Selenium is an open-source and powerful cross-browser automation framework that automates web browsers. Its prominent application is software testing for web applications by performing cross-browser validation. With Selenium, testers and developers can automate and simulate human interactions with web pages, including clicking buttons, entering text, navigating between pages, and verifying the expected outcome.

History of Selenium

Selenium was originally created by Jason Huggins in 2004 at ThoughtWorks. He deployed a web applications testing automation framework based on JavaScript. Since then, Selenium has undergone several increments.

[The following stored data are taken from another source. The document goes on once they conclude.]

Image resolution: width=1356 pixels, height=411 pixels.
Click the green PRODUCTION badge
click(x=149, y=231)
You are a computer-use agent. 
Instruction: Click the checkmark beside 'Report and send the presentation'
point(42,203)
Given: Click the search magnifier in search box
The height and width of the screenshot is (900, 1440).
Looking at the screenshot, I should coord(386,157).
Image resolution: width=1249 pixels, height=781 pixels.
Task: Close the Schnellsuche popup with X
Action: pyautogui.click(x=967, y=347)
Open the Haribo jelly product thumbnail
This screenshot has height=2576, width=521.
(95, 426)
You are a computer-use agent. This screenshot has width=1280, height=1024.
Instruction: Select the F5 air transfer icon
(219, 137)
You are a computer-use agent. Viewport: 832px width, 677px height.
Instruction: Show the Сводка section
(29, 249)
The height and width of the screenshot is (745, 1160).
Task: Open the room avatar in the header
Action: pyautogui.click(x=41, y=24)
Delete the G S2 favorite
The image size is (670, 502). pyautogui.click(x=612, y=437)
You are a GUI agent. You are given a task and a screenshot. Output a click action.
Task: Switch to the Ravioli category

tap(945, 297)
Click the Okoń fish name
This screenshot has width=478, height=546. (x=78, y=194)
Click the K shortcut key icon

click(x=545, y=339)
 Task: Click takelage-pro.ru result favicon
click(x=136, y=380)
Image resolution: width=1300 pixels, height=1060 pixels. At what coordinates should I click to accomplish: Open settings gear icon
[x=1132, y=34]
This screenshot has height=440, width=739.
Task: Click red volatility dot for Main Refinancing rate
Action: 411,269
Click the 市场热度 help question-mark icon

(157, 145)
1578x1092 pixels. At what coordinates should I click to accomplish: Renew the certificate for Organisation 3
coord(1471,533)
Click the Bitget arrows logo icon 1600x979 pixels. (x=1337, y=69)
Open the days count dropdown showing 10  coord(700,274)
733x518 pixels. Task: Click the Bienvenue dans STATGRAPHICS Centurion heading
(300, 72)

  • Selenium Core (2004): The first iteration of Selenium that utilized JavaScript to automate actions with the browser but was restricted by the Same-Origin Policy.
  • Selenium RC (2006): Created by Paul Hammant, this version circumvented the same-origin policy via proxy server.
  • Selenium WebDriver (2009): Created by Simon Stewart, WebDriver offered direct control over the browser, which was faster and more reliable.
  • Selenium Grid (2008): A tool for running tests in parallel on multiple browsers and environments.
  • Selenium 3 (2016): Phased out Selenium RC and used WebDriver as the main automation tool.
  • Selenium 4 (2021): Introduced enhanced WebDriver capabilities, improved debugging tools, and included native Chromium support.

Selenium Suite of Tools

Selenium is not a single tool but a suite of tools that cater to different automation needs:

Selenium WebDriver

Selenium WebDriver is the most popular and most used component. It enables direct interaction with browsers, eliminating the intermediary server.

  • Supports multiple code programming languages: Java, Python, C#, Ruby, JavaScript, Kotlin, etc.
  • Multiple browser support: Chrome, Firefox, Edge, Safari, Opera
  • Can handle complex interactions like button clicks, form filling, drag and drop, popups, etc.
  • Compatible with other testing frameworks: JUnit, TestNG, PyTest, NUnit, etc.

Selenium IDE

Selenium IDE (Integrated Development Environment) is a record-and-playback tool that allows testers to create test cases without writing code.

  • Available as a browser extension for Chrome and Firefox.
  • Generates test scripts in Java, Python, C#, or JavaScript.
  • Best suited for beginners or quick test prototyping.

Selenium Grid

Selenium Grid enables parallel execution of test cases across multiple browsers and environments.

  • Reduces test execution time.
  • Uses Hub-Node Architecture:
    • Hub: Controls test execution.
    • Nodes: Executes test cases on different environments.

Selenium RC (Deprecated)

Selenium Remote Control was a Java-based tool that acted as an HTTP proxy to interact with browsers. Selenium WebDriver has replaced it.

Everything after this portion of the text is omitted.